Walmart delivers another quarter of impressive sales but offers a muted outlook
NEW YORK — Walmart’s latest quarterly report showcased another strong performance, with lower prices attracting a wider range of American consumers, including wealthier households, during the crucial holiday shopping season. The company’s outlook, however, pointed towards a potentially volatile economic landscape in the near future.
Despite the positive results, Walmart’s shares experienced a slight drop of nearly 3% before the market opened. The retail giant reported fourth-quarter earnings of $4.24 billion, or 53 cents per share for the period ending on January 31. Adjusted earnings per share stood at 74 cents, surpassing Wall Street’s expectations by a penny, according to FactSet. This figure was slightly lower than the previous year’s net income of $5.25 billion, or 65 cents per share.

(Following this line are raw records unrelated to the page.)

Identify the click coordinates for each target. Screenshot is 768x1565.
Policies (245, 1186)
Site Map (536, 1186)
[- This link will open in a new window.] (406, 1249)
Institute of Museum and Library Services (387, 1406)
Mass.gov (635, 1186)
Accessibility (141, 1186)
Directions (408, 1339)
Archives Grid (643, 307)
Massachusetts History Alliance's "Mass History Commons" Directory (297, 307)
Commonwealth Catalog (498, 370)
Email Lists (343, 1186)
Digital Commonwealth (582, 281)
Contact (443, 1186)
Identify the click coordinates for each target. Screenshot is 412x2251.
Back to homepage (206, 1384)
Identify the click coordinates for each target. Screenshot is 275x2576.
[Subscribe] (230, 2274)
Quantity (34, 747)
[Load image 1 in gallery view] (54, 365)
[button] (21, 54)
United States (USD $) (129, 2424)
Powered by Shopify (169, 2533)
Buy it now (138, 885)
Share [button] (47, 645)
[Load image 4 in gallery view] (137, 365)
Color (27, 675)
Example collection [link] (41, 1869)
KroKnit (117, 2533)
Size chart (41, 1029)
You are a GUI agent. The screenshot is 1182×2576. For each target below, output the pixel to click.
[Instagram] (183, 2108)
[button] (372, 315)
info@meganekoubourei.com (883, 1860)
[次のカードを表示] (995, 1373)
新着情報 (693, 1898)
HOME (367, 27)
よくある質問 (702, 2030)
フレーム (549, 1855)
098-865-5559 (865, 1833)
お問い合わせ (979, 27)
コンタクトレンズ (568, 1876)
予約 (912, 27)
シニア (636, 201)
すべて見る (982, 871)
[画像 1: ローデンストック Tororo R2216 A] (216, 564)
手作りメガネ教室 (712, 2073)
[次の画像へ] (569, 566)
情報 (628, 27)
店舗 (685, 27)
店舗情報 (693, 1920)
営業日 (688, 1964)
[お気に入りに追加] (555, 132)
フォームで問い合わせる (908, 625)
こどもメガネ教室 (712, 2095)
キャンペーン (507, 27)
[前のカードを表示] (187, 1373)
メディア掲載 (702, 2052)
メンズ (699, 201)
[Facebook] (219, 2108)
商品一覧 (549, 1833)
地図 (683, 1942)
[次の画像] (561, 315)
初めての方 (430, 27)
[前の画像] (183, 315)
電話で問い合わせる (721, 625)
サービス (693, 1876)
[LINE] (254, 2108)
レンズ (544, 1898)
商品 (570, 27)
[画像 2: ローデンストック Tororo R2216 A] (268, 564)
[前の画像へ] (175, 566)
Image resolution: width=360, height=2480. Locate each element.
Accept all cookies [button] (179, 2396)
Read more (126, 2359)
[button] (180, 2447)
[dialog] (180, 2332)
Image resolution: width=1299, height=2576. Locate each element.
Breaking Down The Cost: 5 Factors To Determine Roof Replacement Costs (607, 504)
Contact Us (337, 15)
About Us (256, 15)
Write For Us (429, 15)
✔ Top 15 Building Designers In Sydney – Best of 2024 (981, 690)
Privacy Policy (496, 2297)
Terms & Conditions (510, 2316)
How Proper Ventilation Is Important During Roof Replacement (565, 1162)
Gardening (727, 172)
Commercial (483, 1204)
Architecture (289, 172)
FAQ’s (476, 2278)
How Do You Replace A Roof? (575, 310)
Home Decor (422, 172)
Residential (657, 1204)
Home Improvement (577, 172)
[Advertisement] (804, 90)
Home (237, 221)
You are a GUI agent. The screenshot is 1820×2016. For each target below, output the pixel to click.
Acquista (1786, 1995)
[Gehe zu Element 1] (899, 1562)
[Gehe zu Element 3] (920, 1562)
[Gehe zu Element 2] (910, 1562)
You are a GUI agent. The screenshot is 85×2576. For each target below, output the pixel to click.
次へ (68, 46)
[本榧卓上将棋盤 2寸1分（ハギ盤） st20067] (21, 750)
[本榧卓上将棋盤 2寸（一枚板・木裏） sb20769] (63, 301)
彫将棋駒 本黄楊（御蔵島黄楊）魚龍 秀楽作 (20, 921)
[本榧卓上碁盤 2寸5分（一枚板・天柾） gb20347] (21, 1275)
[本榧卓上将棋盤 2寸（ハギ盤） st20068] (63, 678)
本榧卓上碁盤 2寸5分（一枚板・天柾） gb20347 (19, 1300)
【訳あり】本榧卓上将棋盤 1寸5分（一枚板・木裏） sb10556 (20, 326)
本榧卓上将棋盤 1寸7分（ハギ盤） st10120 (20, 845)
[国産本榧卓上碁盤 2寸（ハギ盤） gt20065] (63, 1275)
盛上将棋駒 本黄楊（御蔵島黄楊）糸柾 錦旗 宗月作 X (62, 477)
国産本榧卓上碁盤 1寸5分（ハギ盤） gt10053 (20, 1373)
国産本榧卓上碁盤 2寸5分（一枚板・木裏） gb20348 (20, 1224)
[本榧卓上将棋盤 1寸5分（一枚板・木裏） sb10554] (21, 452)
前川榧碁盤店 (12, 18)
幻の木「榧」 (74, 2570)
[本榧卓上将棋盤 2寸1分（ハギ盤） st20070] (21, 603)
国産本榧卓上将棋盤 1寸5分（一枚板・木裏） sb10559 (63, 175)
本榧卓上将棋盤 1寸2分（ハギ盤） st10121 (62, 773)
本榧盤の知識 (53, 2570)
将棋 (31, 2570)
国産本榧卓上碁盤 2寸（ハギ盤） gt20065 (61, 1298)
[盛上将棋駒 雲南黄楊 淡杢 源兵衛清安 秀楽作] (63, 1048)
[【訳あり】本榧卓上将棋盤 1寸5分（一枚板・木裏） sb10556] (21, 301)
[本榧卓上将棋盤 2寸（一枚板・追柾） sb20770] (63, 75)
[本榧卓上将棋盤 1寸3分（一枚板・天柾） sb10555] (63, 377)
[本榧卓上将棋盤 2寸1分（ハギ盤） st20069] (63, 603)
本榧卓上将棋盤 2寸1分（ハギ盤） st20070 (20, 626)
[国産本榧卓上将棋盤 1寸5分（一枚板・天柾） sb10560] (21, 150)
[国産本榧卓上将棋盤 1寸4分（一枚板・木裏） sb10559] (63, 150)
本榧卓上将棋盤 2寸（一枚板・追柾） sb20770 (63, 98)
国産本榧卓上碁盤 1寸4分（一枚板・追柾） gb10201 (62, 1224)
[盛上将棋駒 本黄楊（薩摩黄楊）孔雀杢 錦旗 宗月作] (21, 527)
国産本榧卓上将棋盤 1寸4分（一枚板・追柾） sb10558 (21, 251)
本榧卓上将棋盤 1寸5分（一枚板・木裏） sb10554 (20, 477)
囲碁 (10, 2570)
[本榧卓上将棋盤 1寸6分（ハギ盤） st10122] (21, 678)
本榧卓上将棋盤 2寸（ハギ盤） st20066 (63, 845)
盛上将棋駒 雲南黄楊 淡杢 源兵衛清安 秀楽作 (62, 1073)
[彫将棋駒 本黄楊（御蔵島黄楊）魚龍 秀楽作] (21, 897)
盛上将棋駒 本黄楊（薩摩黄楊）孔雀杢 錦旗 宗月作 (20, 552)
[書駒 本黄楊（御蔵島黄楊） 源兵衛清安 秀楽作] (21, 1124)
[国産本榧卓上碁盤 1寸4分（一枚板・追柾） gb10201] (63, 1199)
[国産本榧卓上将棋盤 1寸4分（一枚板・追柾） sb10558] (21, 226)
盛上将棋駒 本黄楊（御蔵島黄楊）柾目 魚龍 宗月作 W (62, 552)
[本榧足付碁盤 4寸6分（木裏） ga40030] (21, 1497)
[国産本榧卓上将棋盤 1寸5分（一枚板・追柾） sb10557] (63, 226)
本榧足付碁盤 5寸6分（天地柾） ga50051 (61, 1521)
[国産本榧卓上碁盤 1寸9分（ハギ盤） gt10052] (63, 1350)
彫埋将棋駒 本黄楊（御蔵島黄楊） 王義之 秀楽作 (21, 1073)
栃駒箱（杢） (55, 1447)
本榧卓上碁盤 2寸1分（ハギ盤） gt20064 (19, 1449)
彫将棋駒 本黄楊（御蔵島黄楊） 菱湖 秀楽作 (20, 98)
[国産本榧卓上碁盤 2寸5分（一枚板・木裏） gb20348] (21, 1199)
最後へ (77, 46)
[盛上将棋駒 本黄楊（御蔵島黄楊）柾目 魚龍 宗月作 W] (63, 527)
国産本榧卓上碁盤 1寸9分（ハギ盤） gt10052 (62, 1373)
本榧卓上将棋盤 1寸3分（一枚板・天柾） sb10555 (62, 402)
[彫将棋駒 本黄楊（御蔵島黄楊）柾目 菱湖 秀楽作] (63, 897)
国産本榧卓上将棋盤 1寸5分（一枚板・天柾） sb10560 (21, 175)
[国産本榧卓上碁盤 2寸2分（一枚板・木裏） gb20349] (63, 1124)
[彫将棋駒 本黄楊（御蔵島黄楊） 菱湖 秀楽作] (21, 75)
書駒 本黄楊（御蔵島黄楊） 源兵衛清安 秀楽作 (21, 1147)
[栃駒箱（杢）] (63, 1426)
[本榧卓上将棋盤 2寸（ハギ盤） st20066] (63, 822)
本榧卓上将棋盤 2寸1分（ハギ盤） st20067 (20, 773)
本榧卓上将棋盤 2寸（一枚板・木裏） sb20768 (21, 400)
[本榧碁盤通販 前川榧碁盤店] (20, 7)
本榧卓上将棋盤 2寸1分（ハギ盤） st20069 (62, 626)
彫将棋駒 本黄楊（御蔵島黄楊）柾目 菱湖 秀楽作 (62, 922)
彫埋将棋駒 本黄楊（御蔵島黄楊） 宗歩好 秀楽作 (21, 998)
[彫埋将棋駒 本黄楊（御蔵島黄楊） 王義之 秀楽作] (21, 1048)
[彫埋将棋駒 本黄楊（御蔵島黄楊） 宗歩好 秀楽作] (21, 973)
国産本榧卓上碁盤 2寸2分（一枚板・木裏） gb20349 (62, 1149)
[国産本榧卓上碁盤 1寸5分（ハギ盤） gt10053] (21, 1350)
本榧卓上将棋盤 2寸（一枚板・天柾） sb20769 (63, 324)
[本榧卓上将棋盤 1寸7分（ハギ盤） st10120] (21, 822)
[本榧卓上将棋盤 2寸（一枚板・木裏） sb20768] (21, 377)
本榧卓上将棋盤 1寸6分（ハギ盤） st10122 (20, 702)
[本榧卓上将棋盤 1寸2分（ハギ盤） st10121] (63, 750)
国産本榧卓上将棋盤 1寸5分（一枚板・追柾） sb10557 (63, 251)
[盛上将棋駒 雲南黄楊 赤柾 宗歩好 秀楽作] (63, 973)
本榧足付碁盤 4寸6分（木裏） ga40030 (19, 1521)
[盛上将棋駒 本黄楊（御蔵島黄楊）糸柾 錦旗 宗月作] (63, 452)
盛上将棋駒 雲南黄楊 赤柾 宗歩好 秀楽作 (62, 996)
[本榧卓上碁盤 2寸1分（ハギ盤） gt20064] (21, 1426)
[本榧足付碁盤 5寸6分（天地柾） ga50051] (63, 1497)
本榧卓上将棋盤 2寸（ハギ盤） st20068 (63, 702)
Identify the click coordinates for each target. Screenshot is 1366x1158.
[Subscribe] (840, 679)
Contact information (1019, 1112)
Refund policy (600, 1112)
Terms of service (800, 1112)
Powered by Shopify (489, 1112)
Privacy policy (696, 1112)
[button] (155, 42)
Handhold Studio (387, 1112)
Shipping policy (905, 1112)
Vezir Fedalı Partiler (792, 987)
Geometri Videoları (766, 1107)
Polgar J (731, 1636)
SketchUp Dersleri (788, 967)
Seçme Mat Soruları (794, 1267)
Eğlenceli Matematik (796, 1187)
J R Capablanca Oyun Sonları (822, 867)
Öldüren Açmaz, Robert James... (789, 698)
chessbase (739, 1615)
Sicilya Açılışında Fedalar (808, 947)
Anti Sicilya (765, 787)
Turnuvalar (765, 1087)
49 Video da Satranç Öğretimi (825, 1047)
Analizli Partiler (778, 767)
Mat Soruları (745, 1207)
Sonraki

Total sales saw a 5.6% increase to $190.7 billion, up from $180.6 billion, slightly exceeding analysts’ projections. Comparable sales at Walmart stores, including online sales, rose by 4.6% following a 4.5% increase in the previous quarter. Global e-commerce sales also experienced a substantial growth of 24%.
This quarter marks the first time in over a decade that Walmart is reporting earnings under new leadership. John Furner, who previously led the company’s U.S. operations, took over as CEO this month, succeeding Doug McMillon. McMillon, who became Walmart’s CEO in 2014, played a significant role in transforming the retail giant into a tech-driven powerhouse and driving robust sales growth.
Walmart’s shares have surged by over 25% since the last earnings report, propelling the company to a valuation of over $1 trillion earlier this month. The company’s performance is closely monitored as a barometer of consumer spending due to its vast customer base, with more than 150 million customers visiting its website or stores every week.
Despite ongoing concerns about inflation and rising consumer prices, Walmart’s strategy of offering lower prices has resonated with a broader demographic, including higher-income shoppers. The company has navigated increased costs by adjusting its product offerings and absorbing some of the higher expenses.
Looking ahead, Walmart anticipates sales to grow by 3.5% to 4.5% in the current quarter, with earnings per share expected to range from 63 cents to 65 cents. For the full year, the company projects sales of $706.4 billion and earnings per share of $2.64. These forecasts are slightly below Wall Street’s expectations, with analysts predicting earnings of 68 cents per share for the first quarter and $2.64 per share on sales of $712.6 billion for the year.
In conclusion, Walmart’s strong performance in the latest quarter reflects its ability to adapt to changing market conditions and continue attracting a diverse customer base. The company’s focus on offering competitive prices and expanding its e-commerce presence has positioned it for continued growth in the ever-evolving retail landscape.